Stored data

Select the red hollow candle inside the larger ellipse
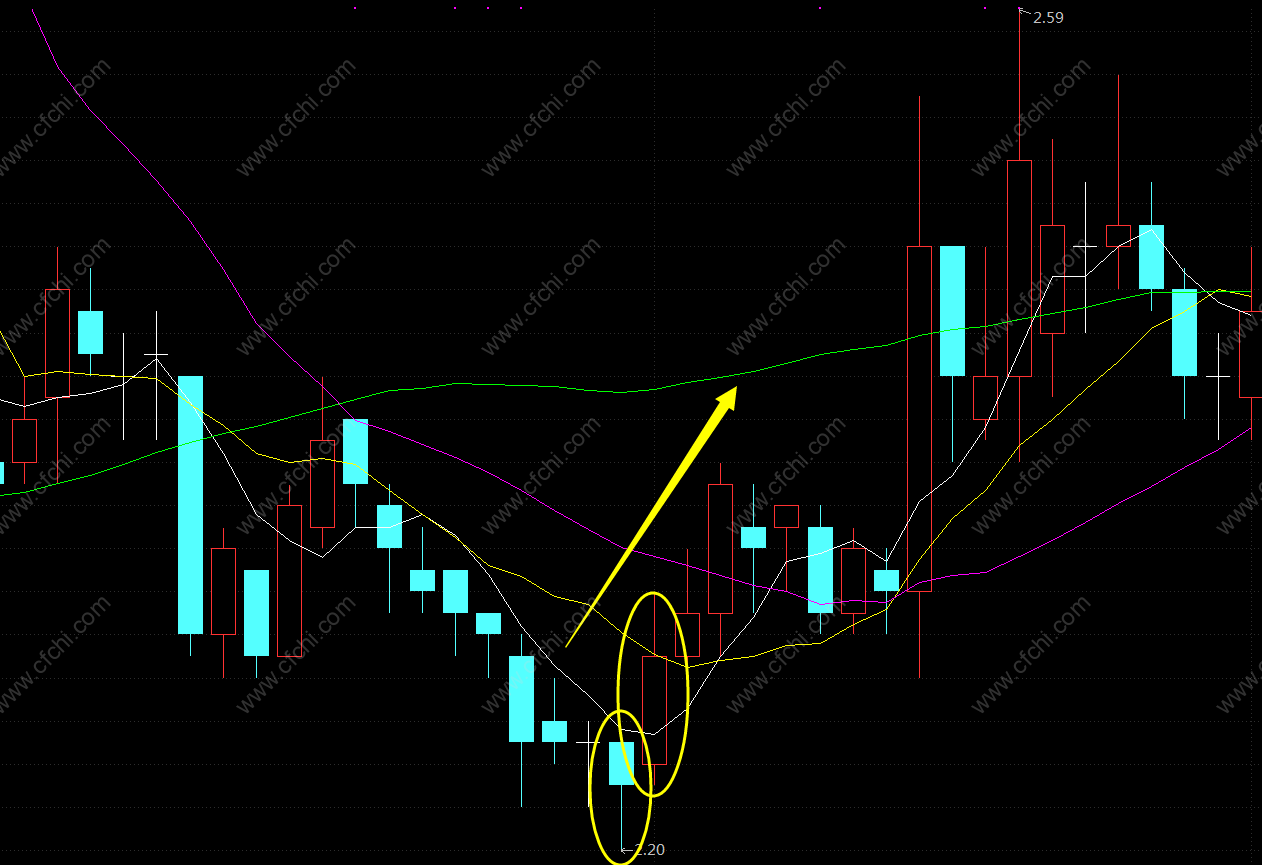Viewport: 1262px width, 865px height. pos(654,710)
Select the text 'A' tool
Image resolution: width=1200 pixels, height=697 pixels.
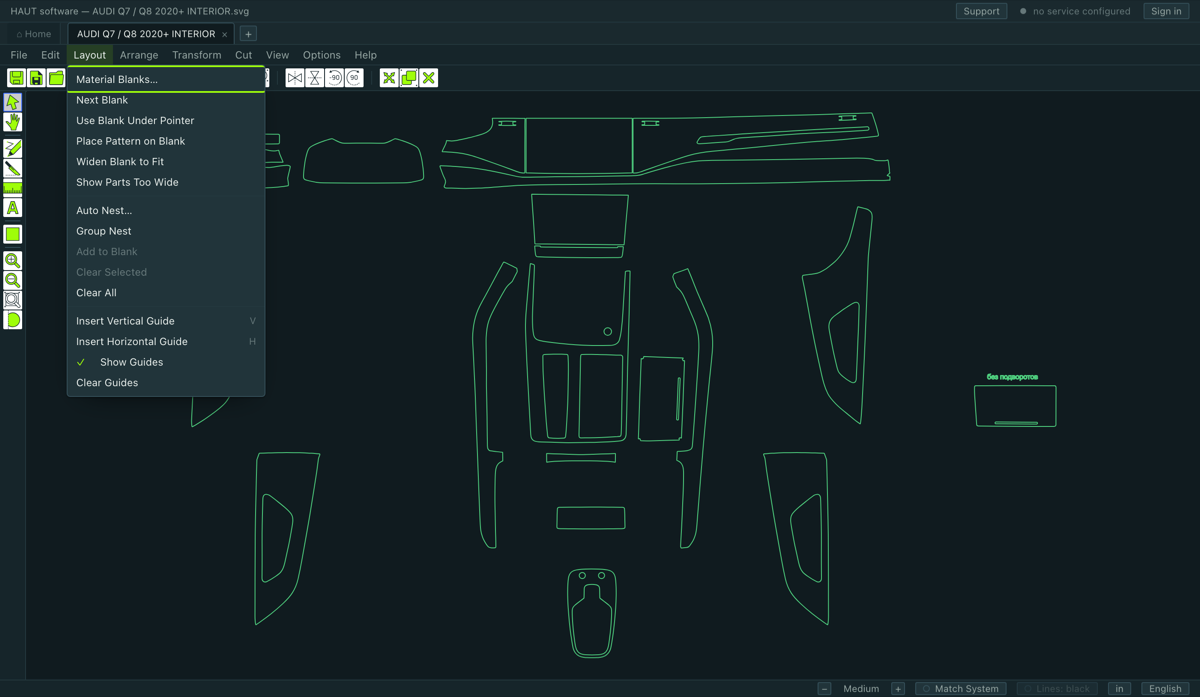pyautogui.click(x=13, y=208)
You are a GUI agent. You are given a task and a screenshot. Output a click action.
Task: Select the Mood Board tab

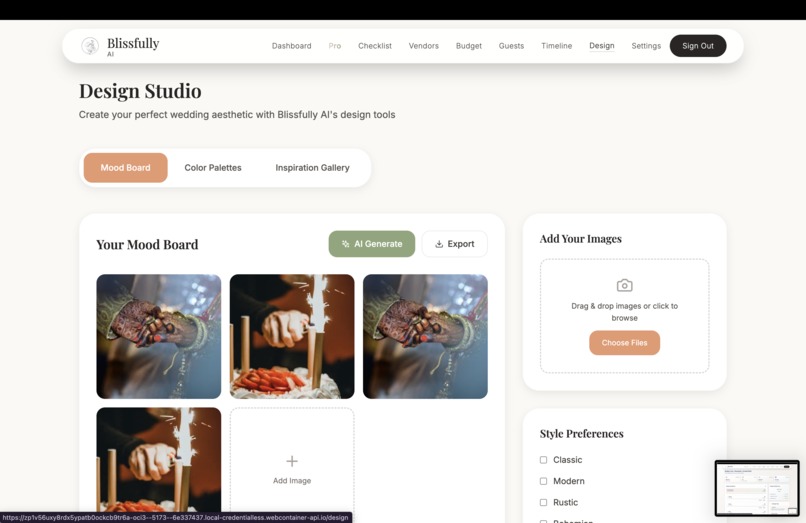tap(125, 168)
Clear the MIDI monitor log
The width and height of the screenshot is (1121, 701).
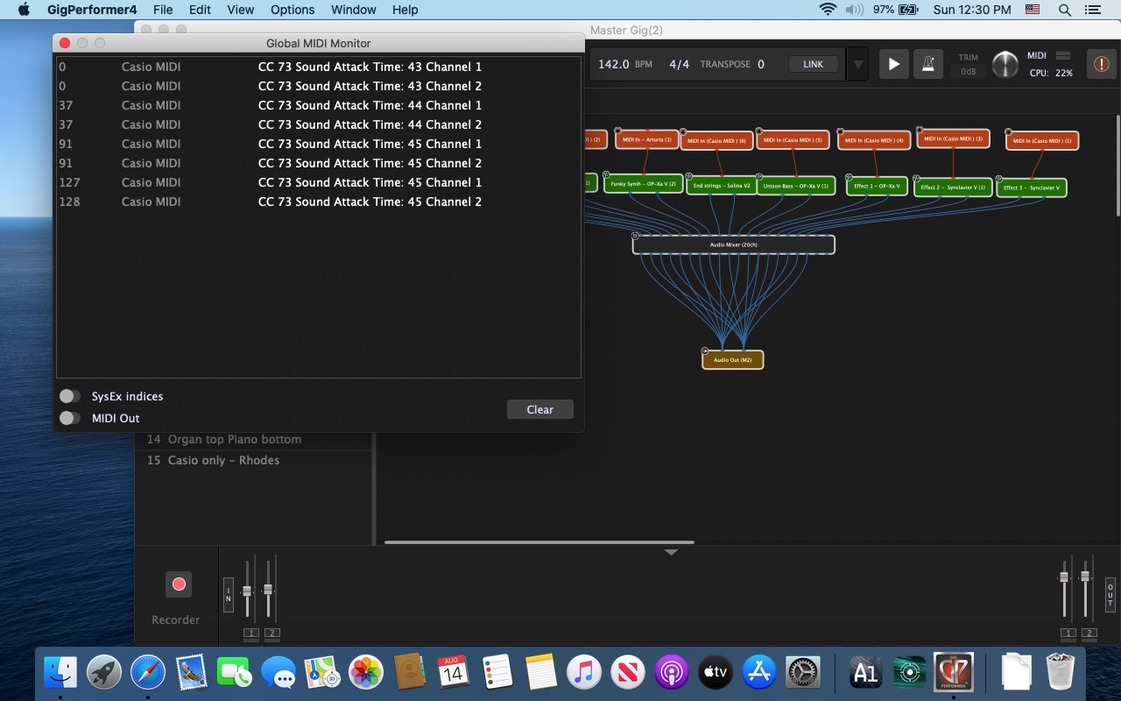(x=540, y=409)
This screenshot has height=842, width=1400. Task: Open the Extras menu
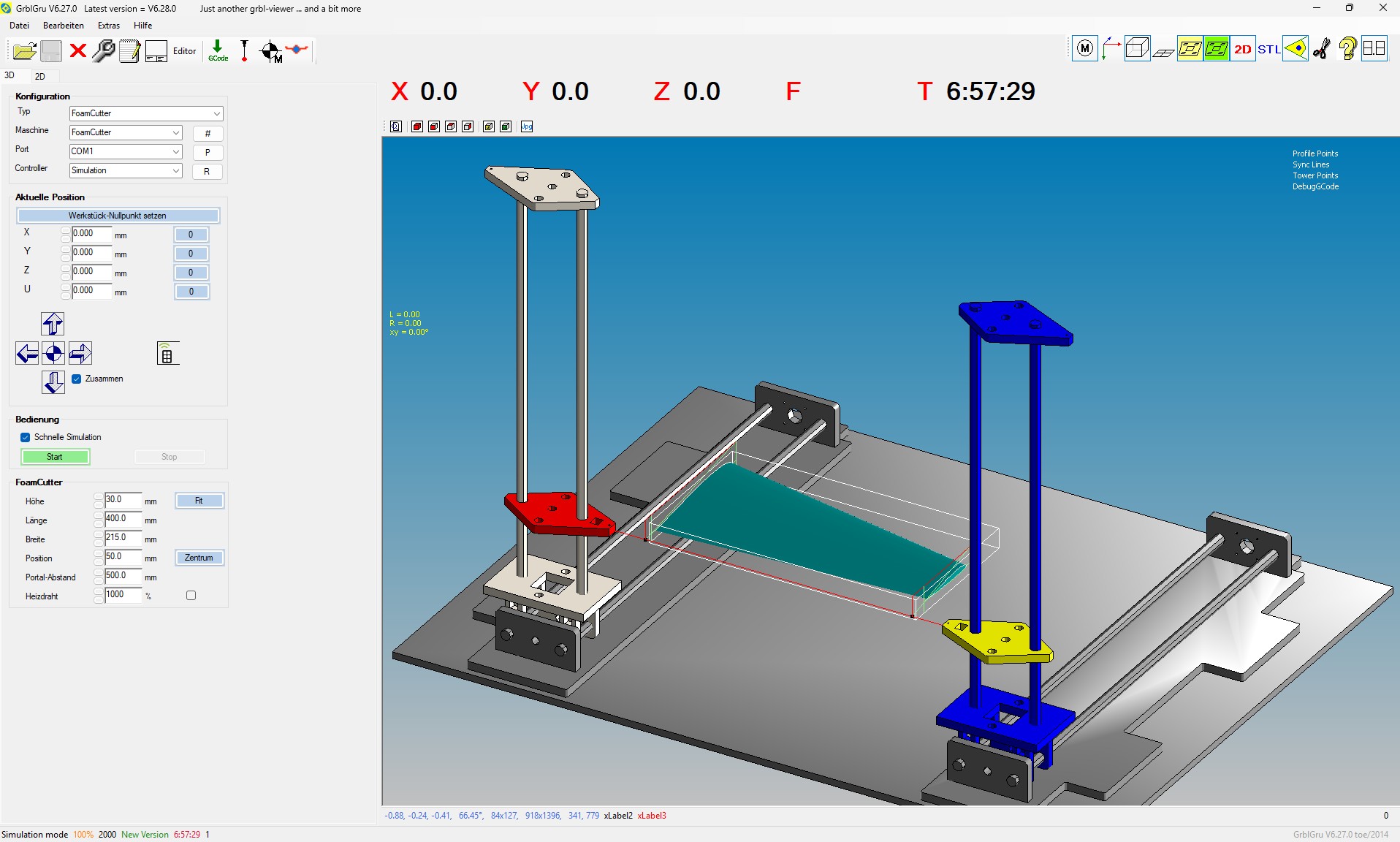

Task directions
Beginning with the line that contains "You are a GUI" and ending with the last line of the data, restate each line word for word. Exclude the pictures.

Response box
You are a GUI agent. You are given a task and a screenshot. Output a click action.
Task: Select the Mood Board tab

tap(125, 168)
Clear the MIDI monitor log
The width and height of the screenshot is (1121, 701).
(x=540, y=409)
This screenshot has height=842, width=1400. Task: Open the Extras menu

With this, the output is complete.